(Dataset entries)
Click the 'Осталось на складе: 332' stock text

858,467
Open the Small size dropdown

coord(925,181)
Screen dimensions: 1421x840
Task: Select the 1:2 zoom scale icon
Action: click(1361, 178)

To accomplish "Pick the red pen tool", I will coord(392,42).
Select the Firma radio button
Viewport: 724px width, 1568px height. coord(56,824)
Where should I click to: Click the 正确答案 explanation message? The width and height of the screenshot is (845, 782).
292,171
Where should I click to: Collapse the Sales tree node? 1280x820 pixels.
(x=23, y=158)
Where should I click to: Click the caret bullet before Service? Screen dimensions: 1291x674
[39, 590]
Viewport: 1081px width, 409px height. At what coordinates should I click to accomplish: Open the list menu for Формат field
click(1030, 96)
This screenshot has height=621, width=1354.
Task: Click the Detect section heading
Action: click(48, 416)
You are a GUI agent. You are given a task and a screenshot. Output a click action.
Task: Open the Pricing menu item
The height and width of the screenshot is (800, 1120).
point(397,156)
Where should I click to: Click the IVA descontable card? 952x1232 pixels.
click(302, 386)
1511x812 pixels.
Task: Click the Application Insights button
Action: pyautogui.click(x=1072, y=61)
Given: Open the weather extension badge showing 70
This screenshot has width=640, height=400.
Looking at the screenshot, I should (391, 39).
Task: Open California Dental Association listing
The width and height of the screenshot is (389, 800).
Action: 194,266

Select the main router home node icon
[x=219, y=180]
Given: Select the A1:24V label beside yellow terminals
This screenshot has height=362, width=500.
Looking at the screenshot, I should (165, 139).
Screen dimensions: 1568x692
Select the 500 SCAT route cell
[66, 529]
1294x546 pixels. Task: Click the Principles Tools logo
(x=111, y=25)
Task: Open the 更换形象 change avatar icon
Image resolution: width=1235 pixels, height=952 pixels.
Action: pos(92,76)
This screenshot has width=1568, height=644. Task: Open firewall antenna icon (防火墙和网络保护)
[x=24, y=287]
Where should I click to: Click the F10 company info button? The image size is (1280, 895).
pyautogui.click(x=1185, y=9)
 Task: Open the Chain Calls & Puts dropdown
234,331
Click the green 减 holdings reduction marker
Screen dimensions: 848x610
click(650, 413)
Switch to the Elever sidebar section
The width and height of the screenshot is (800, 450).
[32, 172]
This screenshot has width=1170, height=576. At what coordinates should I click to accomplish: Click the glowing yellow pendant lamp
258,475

Work to be completed:
In the data above, find the line that contains "You are a GUI" and the line that contains "Given: Select the". Repeat exactly those lines and every line between them, and only those.

Solution to the exercise:
You are a GUI agent. You are given a task and a screenshot. Output a click action.
Task: Open the Pricing menu item
The height and width of the screenshot is (800, 1120).
point(397,156)
Where should I click to: Click the IVA descontable card? 952x1232 pixels.
click(302, 386)
1511x812 pixels.
Task: Click the Application Insights button
Action: pyautogui.click(x=1072, y=61)
Given: Open the weather extension badge showing 70
This screenshot has width=640, height=400.
Looking at the screenshot, I should (391, 39).
Task: Open California Dental Association listing
The width and height of the screenshot is (389, 800).
Action: 194,266

Select the main router home node icon
[x=219, y=180]
Given: Select the A1:24V label beside yellow terminals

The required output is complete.